Number of solutions in quadratic congruence

Question

I use an example to explain my question:

How many solutions are there to $x^2+3x+18\equiv 0$ (mod $28$).

Usually I will encounter these kind of problems. My first step must transform this equation to become 2 equations: $$x^2+3x+18\equiv 0 \quad (\text{mod }7) $$ $$x^2+3x+18\equiv 0\quad (\text{mod }4) $$ Then, I just plug in the numbers $0$ to $6$ to eq 1 to find out there is one solution $x\equiv 2$ mod $7$.

For equation 2, I do the same thing, plug in $0$ to $3$ and there are two solutions:$x\equiv 2$ and $x\equiv 3$ mod $4$.

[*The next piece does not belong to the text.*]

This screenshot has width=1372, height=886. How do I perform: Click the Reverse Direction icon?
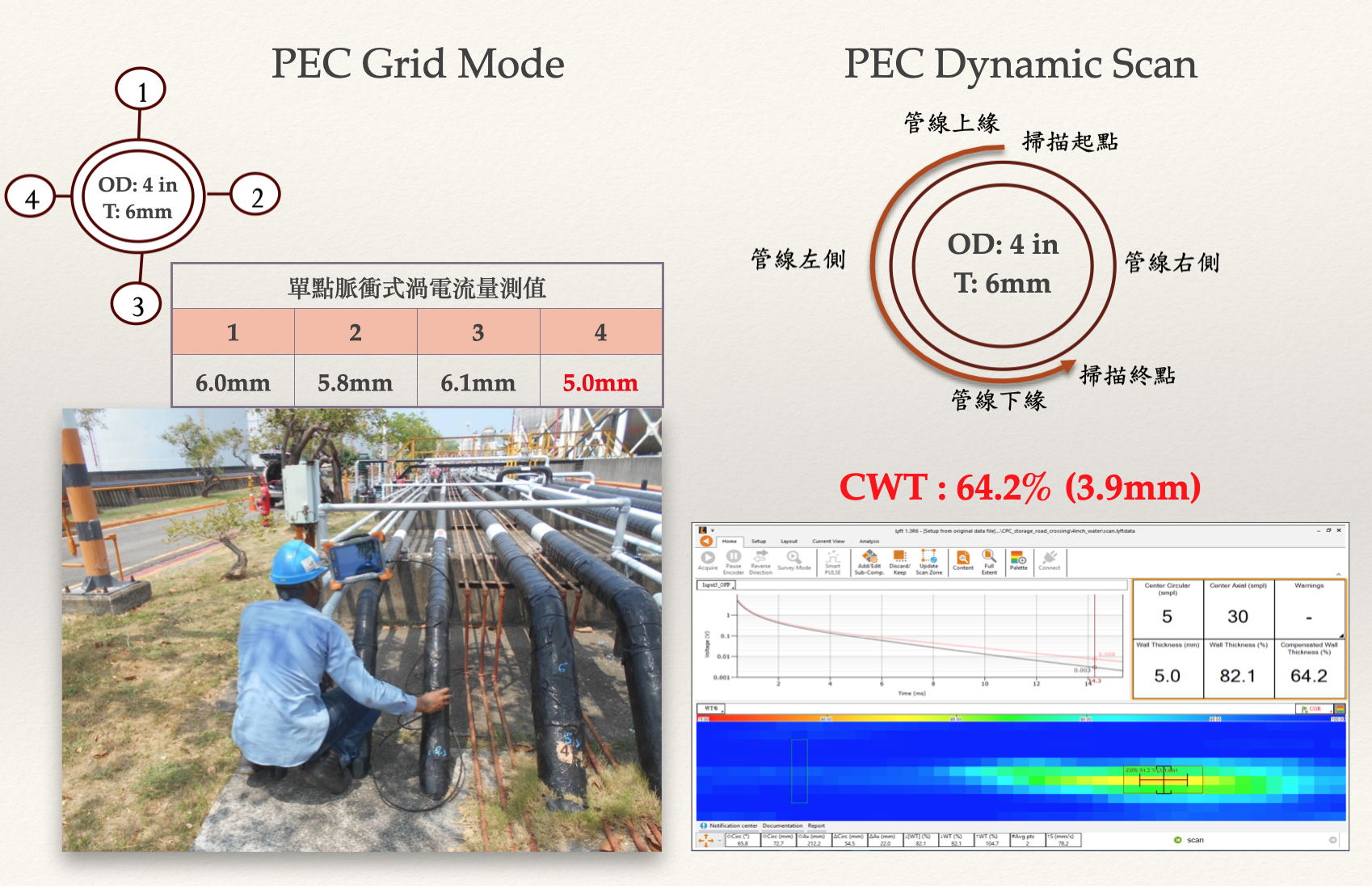pos(760,557)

Then how should I continue?? Using Chinese Remainder Theorem? Because I have made the original equation into a two simultaneous equations, maybe something like:

1. $x\equiv 2$ mod $7$ and $x\equiv 2$ mod $4$
2. $x\equiv 2$ mod $7$ and $x\equiv 3$ mod $4$ Is it the general way to do it? But is there a faster way to determine the number of solutions without performing CRT?

Answer 1

Hint. Note that $$x^2+3x+18\equiv x^2+3x-10= (x+5)(x-2)\pmod{28}.$$

Answer 2

$x\equiv2\pmod4,x\equiv2\pmod7\implies$lcm$(4,7)|(x-2)\implies x\equiv2\pmod{28}$

For the second, $$7a+2=4b+3\iff7a=4b+8-7\iff\dfrac{7(a+1)}4=b+2$$ which is an integer

$\implies4|7(a+1)\iff4|(a+1)$ as $(4,7)=1$

$\implies a+1=4c$

$\implies x=7a+2=7(4c-1)+2=28c-5\equiv-5\pmod{28}\equiv-5+28$